Recast the rows below as a JSON list of strings, one string per line, leaving out blank lines.

PROVIDED RECORDS:

▽

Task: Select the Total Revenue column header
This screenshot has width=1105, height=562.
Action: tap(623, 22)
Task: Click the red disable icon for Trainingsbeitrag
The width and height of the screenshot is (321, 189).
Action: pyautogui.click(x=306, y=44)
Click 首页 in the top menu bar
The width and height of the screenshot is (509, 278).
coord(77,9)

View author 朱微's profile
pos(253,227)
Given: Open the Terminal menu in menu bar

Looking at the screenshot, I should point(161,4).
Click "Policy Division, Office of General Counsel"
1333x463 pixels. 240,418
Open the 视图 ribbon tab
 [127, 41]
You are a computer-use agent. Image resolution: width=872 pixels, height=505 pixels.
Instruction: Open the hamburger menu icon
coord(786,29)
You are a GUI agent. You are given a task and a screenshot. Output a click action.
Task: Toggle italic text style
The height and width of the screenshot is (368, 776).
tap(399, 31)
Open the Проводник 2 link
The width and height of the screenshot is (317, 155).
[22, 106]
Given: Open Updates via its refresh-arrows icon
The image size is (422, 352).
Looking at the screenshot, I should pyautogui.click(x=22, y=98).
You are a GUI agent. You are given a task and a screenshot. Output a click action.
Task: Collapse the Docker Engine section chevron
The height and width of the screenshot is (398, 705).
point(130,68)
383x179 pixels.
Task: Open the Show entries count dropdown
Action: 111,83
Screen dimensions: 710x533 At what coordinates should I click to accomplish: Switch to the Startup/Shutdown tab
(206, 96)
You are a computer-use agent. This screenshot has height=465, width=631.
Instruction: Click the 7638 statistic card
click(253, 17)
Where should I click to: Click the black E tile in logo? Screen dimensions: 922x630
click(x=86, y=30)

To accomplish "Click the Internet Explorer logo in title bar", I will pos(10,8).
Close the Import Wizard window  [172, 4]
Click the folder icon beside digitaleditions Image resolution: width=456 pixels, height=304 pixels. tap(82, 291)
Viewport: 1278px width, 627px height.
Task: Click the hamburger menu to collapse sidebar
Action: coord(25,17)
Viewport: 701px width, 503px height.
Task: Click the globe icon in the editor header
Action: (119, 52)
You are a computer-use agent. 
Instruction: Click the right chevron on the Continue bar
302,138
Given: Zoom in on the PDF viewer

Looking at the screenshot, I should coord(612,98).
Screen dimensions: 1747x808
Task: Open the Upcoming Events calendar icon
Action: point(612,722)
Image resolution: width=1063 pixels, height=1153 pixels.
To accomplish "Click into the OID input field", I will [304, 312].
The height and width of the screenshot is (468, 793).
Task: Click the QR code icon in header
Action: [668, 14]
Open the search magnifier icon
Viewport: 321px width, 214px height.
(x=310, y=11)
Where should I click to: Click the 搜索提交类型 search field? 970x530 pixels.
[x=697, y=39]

△

RESPONSE TO THE EXERCISE:
[
  "Task: Select the Total Revenue column header",
  "This screenshot has width=1105, height=562.",
  "Action: tap(623, 22)",
  "Task: Click the red disable icon for Trainingsbeitrag",
  "The width and height of the screenshot is (321, 189).",
  "Action: pyautogui.click(x=306, y=44)",
  "Click 首页 in the top menu bar",
  "The width and height of the screenshot is (509, 278).",
  "coord(77,9)",
  "View author 朱微's profile",
  "pos(253,227)",
  "Given: Open the Terminal menu in menu bar",
  "Looking at the screenshot, I should point(161,4).",
  "Click \"Policy Division, Office of General Counsel\"",
  "1333x463 pixels. 240,418",
  "Open the 视图 ribbon tab",
  " [127, 41]",
  "You are a computer-use agent. Image resolution: width=872 pixels, height=505 pixels.",
  "Instruction: Open the hamburger menu icon",
  "coord(786,29)",
  "You are a GUI agent. You are given a task and a screenshot. Output a click action.",
  "Task: Toggle italic text style",
  "The height and width of the screenshot is (368, 776).",
  "tap(399, 31)",
  "Open the Проводник 2 link",
  "The width and height of the screenshot is (317, 155).",
  "[22, 106]",
  "Given: Open Updates via its refresh-arrows icon",
  "The image size is (422, 352).",
  "Looking at the screenshot, I should pyautogui.click(x=22, y=98).",
  "You are a GUI agent. You are given a task and a screenshot. Output a click action.",
  "Task: Collapse the Docker Engine section chevron",
  "The height and width of the screenshot is (398, 705).",
  "point(130,68)",
  "383x179 pixels.",
  "Task: Open the Show entries count dropdown",
  "Action: 111,83",
  "Screen dimensions: 710x533 At what coordinates should I click to accomplish: Switch to the Startup/Shutdown tab",
  "(206, 96)",
  "You are a computer-use agent. This screenshot has height=465, width=631.",
  "Instruction: Click the 7638 statistic card",
  "click(253, 17)",
  "Where should I click to: Click the black E tile in logo? Screen dimensions: 922x630",
  "click(x=86, y=30)",
  "To accomplish \"Click the Internet Explorer logo in title bar\", I will pos(10,8).",
  "Close the Import Wizard window  [172, 4]",
  "Click the folder icon beside digitaleditions Image resolution: width=456 pixels, height=304 pixels. tap(82, 291)",
  "Viewport: 1278px width, 627px height.",
  "Task: Click the hamburger menu to collapse sidebar",
  "Action: coord(25,17)",
  "Viewport: 701px width, 503px height.",
  "Task: Click the globe icon in the editor header",
  "Action: (119, 52)",
  "You are a computer-use agent. ",
  "Instruction: Click the right chevron on the Continue bar",
  "302,138",
  "Given: Zoom in on the PDF viewer",
  "Looking at the screenshot, I should coord(612,98).",
  "Screen dimensions: 1747x808",
  "Task: Open the Upcoming Events calendar icon",
  "Action: point(612,722)",
  "Image resolution: width=1063 pixels, height=1153 pixels.",
  "To accomplish \"Click into the OID input field\", I will [304, 312].",
  "The height and width of the screenshot is (468, 793).",
  "Task: Click the QR code icon in header",
  "Action: [668, 14]",
  "Open the search magnifier icon",
  "Viewport: 321px width, 214px height.",
  "(x=310, y=11)",
  "Where should I click to: Click the 搜索提交类型 search field? 970x530 pixels.",
  "[x=697, y=39]"
]